Turbulence measurements are made in a novel gas turbine rig facility recently used to study combustor-turbine interactions in jet engines [1]. The rig is capable of numerous area traverses surrounding engine turbine nozzle guide vanes (NGVs). The rig is unique in that complete engine hardware of the annular combustion subsystem is used to simulate the upstream flow entering the turbine. The rig operates at cold, near-atmospheric conditions. The turbulence measurements include both the turbulence intensities and lengthscales and span an area over a single combustor sector. Axial measurement planes include locations both upstream and downstream of the real engine hardware NGVs. The upstream plane corresponds to a conventional combustor-turbine interface plane. In [1], pressure, velocity, and passive scalar mixing measurements were presented along with RANS CFD predictions.

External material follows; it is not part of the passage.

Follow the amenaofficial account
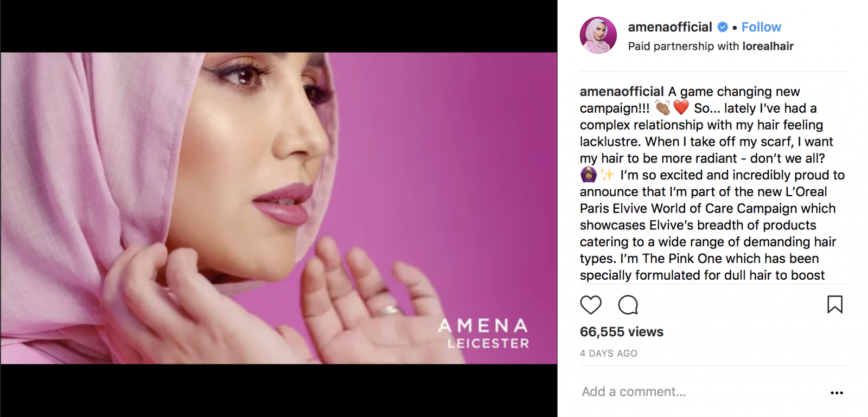Viewport: 868px width, 417px height. [x=761, y=27]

Here, in addition to the newly measured turbulence quantities, large-eddy simulations (LES) are performed for the complete, coupled combustor-turbine system.

Good agreement between rig data and CFD is seen at the combustor-turbine interface, with LES yielding improved predictions over RANS. For the flow through the NGV passages, vortex visualizations of the simulated flowfields show significant differences to the classic, commonly accepted picture of Langston [2] and others [3]. The difference is attributed to the high turbulence levels created by the combustor. The impact of the limitations of the combustor-turbine rig on these findings is discussed.